Currencies are traded around the clock - 24 hours a day. Therefore, the value of the pound against other currencies is constantly changing - not just daily but by the minute. Why do they fluctuate in value? Currencies strengthen and weaken each day because banks and investors purchase huge volumes in response to political and economic news: positive news about a country typically causes the value of the currency to rise (“strengthen”), while bad news causes it to fall (“weaken”).
We also know when they might move because we often know the timing of political events that might influence them, and the economic calendar shows us when influential economic data will be released. However, there will also be news that happens without warning - anything from an unexpected surge in US nonfarm payrolls to a fall in the price of bauxite.
What we cannot predict – and no one can – is whether they will move up or down or by how much. Even slight fluctuations can make a big difference to the price of your international payments. In some instances, the impact of the political and economic variables that influence exchange rates can be severe, as has been proved in recent times. For example, in March 2022 the pound slumped to the lowest since December 2020 as traders flocked to the safe-haven dollar amid an escalation in the Ukraine war.

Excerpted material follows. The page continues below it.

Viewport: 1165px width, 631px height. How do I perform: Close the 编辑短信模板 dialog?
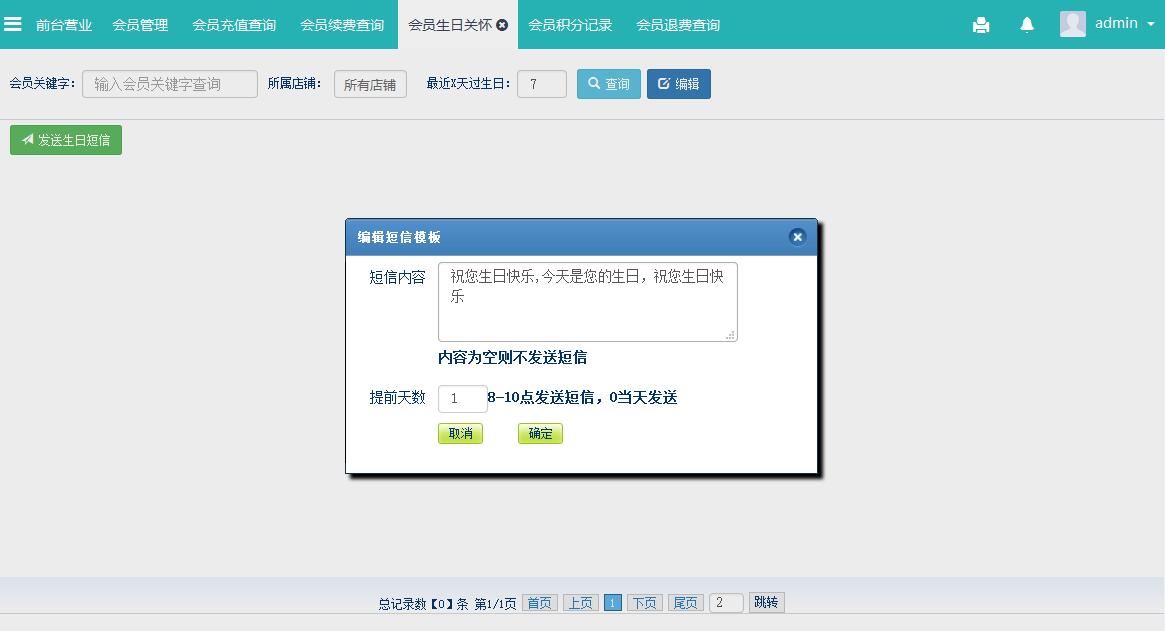point(797,237)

Before the pandemic struck, this exposure to currency market risk had the potential to drive up the cost of sending money overseas if left unaccounted for. Since then, however, the importance of mitigating the impact of exchange rate fluctuations on the cost of your international payments has been magnified. This has shone a spotlight on the need to seek the services of a currency specialist.

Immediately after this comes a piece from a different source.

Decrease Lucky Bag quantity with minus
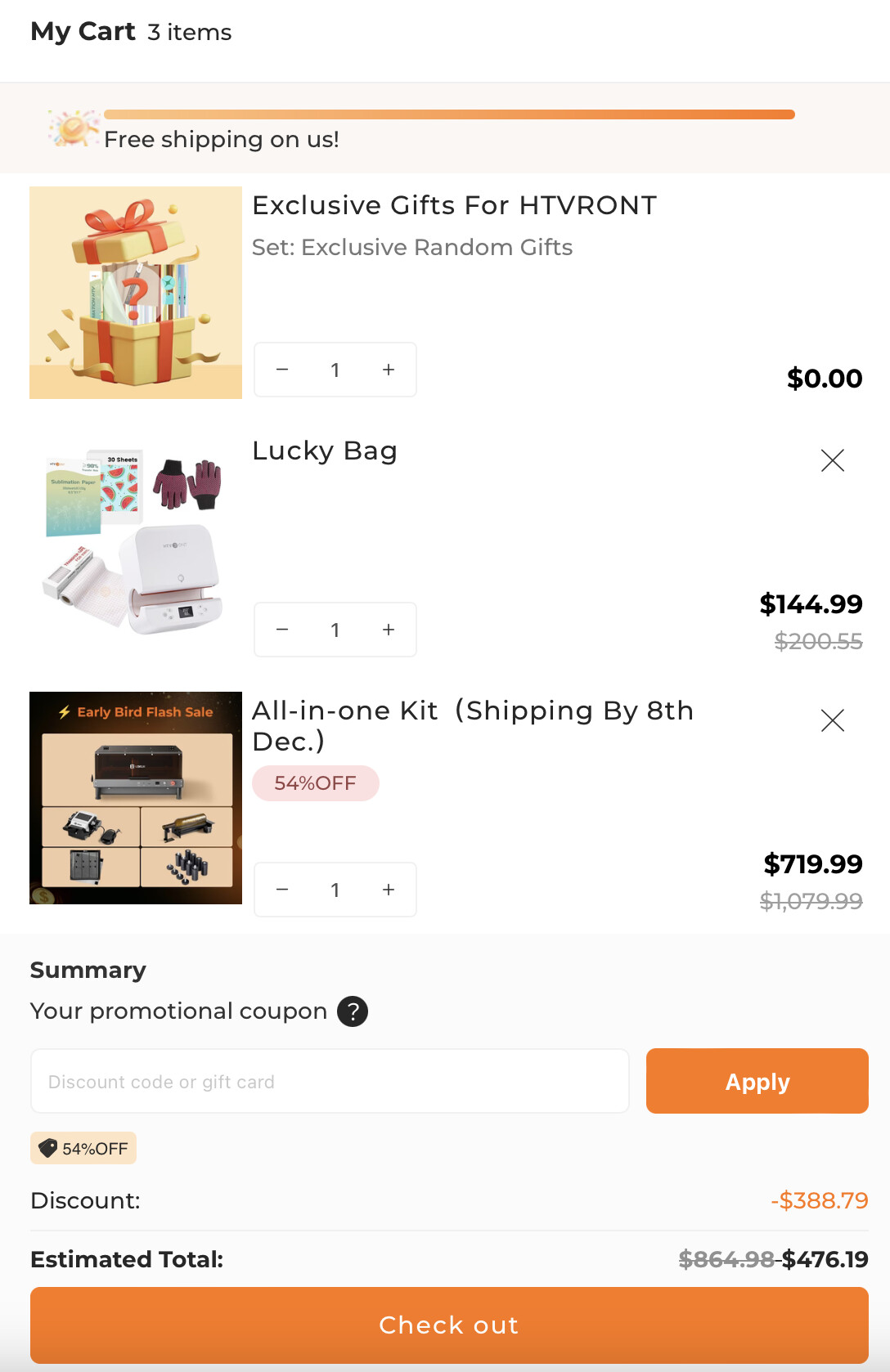The image size is (890, 1372). (282, 630)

There is a cost-effective, convenient and transparent alternative to traditional banks, for which international payments are not a core service: currency brokers. These market specialists pride themselves on removing hidden fees from the transfer process and offering a bespoke personal service that allows you to access the best exchange rates possible.
Clear Currency specialises in helping individuals and businesses that are exposed to currency market risk save money when making international payments. Converting large sums of money into another currency and transferring them overseas can be daunting and confusing. Aware of this, we use our knowledge and experience to cut through the jargon and provide you with a friendly and personal service.
We recognise that it’s impossible to accurately predict how exchange rates will perform; therefore, it’s prudent to plan for all eventualities. With this in mind, we will assign you a dedicated account manager. In addition to helping you benefit from quick, easy, reliable and secure transfers, they can help you mitigate the impact of currency risk on the profits from your property sale.
Your account manager will work in partnership with you throughout the selling process - not just when the time comes to transfer your proceeds back home. Because fluctuating exchange rates make it hard to judge how much money will make it back into your bank account, your dedicated expert can help you execute a forward contract. This allows you to lock in an exchange rate for a date in the future, securing the value of your transfer should the selling process take longer than expected.